A review by blyttgh
A Tale for the Time Being by Ruth Ozeki

5.0

09/01/24 the provenance of a story, the intimacy of knowing a stranger, post mortem exhumation

I’m reaching forward through time to touch you… you’re reaching back to touch me. 

He described it as a collaboration with time and place, whose outcome neither he nor any of his contemporaries works ever live to witness, but he was okay with not knowing.
61 

unbounded nature of not knowing
Appendix B

It was hard to get a sense from the diary of the texture of time passing. No writer, even the most proficient, could re-enact in words the flow of life lived
64

it doesn’t matter what it is, as long as you can find something concrete to keep you busy while you are living your meaningless life.
79-80

If you’ve ever tried to keep a diary, then you’ll know that the problem of trying to write about the past really starts in the present: No matter how far you write, you’re always stuck in the then and you can never catch up to what’s happening now, which means that now is pretty much doomed to extinction. It’s hopeless, really. Not that now is ever all that interesting.
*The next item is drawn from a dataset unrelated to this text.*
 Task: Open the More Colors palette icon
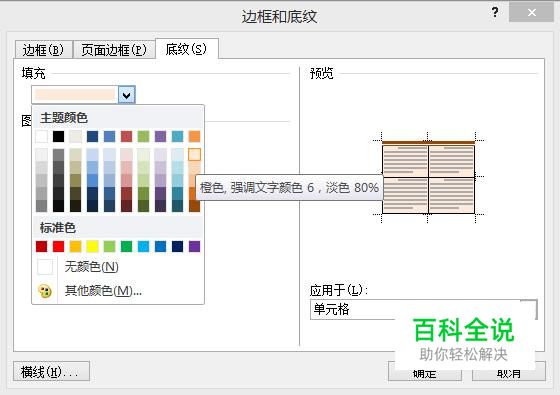tap(45, 291)
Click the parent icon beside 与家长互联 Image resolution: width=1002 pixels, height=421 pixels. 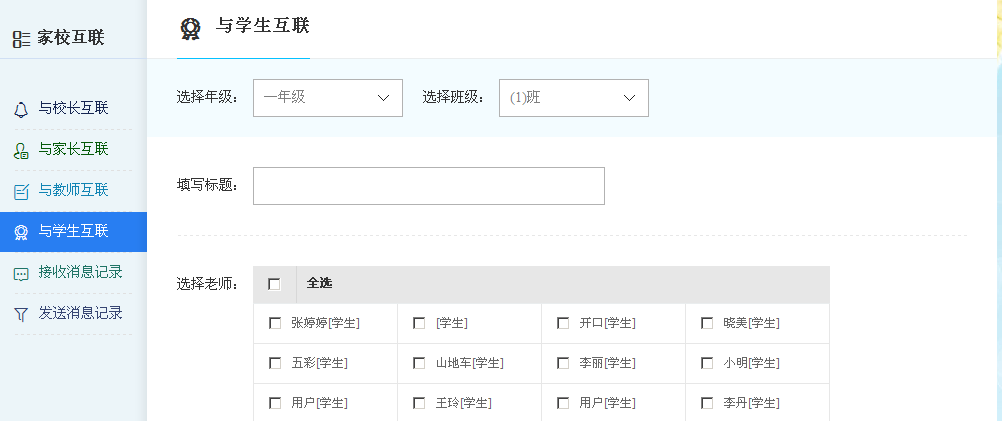pos(21,150)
Now is usually just me, sitting in some dumpy café… moving a pen back and forth a hundred billion times across a page, trying to catch up with myself. 
97-98  

I felt a sense of calm, knowing that all these creatures had lived and died before me, leaving almost no trace. 
265 

I got confused. In my mind, she’s still sixteen. She’ll always be sixteen.
The eternal now. She wanted to catch it, remember? To pin it down. That was the point.
Of writing?
Or suicide.
I’ve always thought of writing as the opposite of suicide. That writing was about immortality. Defeating death, or at least forestalling it.
314 

The amount of ink I waste on foolish outpourings, smashing clocks in my mind, crying out in my imagination. Forget the clock. It has no power over time, but words do, and now I am tempted to to rip up these pages. Is this how I want to be remembered? By these words? By you?